Certified Robustness to Data Poisoning in Gradient-Based Training
This addresses security vulnerabilities in ML pipelines using public data, offering a solution for applications where data integrity is critical, though it is incremental as it builds on existing gradient-based methods.
The paper tackles the problem of certifying robustness against data poisoning and backdoor attacks in machine learning models by developing a framework that provides provable guarantees on model behavior without altering the training algorithm, demonstrating it on real-world datasets like energy consumption and medical imaging.

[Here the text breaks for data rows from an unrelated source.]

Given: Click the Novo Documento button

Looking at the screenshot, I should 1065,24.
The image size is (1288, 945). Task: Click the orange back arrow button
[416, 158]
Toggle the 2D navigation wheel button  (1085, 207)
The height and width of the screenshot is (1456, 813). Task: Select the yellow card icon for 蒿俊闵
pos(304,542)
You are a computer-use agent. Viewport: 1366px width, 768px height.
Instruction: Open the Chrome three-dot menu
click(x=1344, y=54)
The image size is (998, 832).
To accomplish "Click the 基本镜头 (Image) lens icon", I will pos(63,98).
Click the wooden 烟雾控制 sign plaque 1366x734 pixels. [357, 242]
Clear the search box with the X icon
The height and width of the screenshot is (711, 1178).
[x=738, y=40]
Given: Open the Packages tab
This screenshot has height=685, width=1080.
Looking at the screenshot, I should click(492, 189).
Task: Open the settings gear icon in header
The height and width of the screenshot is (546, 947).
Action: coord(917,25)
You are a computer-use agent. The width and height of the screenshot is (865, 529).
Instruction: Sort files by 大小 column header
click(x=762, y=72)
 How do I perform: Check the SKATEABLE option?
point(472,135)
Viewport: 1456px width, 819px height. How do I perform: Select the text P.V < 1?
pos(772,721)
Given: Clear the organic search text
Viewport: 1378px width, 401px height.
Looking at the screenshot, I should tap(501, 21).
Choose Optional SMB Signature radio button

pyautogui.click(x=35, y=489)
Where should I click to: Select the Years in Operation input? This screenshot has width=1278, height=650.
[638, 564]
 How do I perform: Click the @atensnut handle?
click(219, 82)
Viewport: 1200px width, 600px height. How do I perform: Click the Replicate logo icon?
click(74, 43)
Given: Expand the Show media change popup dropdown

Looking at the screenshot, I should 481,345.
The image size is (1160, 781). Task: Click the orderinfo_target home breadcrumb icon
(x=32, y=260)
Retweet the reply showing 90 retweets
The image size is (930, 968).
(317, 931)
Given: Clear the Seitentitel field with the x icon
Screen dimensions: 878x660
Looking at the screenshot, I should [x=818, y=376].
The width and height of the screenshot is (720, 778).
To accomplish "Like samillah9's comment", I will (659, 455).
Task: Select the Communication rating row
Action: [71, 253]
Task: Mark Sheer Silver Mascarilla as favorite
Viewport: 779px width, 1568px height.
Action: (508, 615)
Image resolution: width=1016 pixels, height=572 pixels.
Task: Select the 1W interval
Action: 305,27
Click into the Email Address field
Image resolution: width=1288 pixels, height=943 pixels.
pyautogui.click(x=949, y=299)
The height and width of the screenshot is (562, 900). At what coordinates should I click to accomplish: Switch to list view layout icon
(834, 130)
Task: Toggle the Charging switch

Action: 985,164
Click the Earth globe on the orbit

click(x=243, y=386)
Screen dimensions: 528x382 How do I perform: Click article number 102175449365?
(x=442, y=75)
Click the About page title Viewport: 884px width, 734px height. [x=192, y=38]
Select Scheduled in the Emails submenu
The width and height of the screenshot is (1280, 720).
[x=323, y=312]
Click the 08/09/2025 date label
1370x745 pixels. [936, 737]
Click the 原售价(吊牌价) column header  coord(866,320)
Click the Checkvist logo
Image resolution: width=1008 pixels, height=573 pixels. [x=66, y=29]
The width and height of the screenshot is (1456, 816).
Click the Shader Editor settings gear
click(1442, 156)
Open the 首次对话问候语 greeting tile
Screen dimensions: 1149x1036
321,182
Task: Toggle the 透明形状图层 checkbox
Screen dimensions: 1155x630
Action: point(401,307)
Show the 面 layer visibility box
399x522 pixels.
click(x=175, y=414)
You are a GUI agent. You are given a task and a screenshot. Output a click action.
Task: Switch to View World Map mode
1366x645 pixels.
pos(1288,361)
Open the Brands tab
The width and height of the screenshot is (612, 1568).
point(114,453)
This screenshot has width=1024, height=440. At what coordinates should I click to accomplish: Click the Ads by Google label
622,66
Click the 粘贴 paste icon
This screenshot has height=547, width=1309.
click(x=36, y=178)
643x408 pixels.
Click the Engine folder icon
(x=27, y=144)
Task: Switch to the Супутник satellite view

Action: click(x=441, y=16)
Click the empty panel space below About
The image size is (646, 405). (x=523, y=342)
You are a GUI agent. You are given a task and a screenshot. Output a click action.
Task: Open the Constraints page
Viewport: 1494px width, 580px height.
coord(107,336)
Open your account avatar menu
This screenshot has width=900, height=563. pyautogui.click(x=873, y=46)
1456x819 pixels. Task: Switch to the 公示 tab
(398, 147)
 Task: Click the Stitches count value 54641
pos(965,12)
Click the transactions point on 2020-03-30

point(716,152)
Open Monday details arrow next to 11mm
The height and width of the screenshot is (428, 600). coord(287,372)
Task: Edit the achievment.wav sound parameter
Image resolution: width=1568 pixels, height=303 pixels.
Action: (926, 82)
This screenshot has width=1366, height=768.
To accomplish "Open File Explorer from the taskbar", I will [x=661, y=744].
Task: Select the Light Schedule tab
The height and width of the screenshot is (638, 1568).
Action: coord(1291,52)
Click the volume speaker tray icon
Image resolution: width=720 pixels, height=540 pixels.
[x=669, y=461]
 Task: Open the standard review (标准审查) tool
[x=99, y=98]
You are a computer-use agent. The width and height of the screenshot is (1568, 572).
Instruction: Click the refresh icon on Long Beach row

Modern machine learning pipelines leverage large amounts of public data, making it infeasible to guarantee data quality and leaving models open to poisoning and backdoor attacks. Provably bounding model behavior under such attacks remains an open problem. In this work, we address this challenge by developing the first framework providing provable guarantees on the behavior of models trained with potentially manipulated data without modifying the model or learning algorithm. In particular, our framework certifies robustness against untargeted and targeted poisoning, as well as backdoor attacks, for bounded and unbounded manipulations of the training inputs and labels. Our method leverages convex relaxations to over-approximate the set of all possible parameter updates for a given poisoning threat model, allowing us to bound the set of all reachable parameters for any gradient-based learning algorithm. Given this set of parameters, we provide bounds on worst-case behavior, including model performance and backdoor success rate. We demonstrate our approach on multiple real-world datasets from applications including energy consumption, medical imaging, and autonomous driving.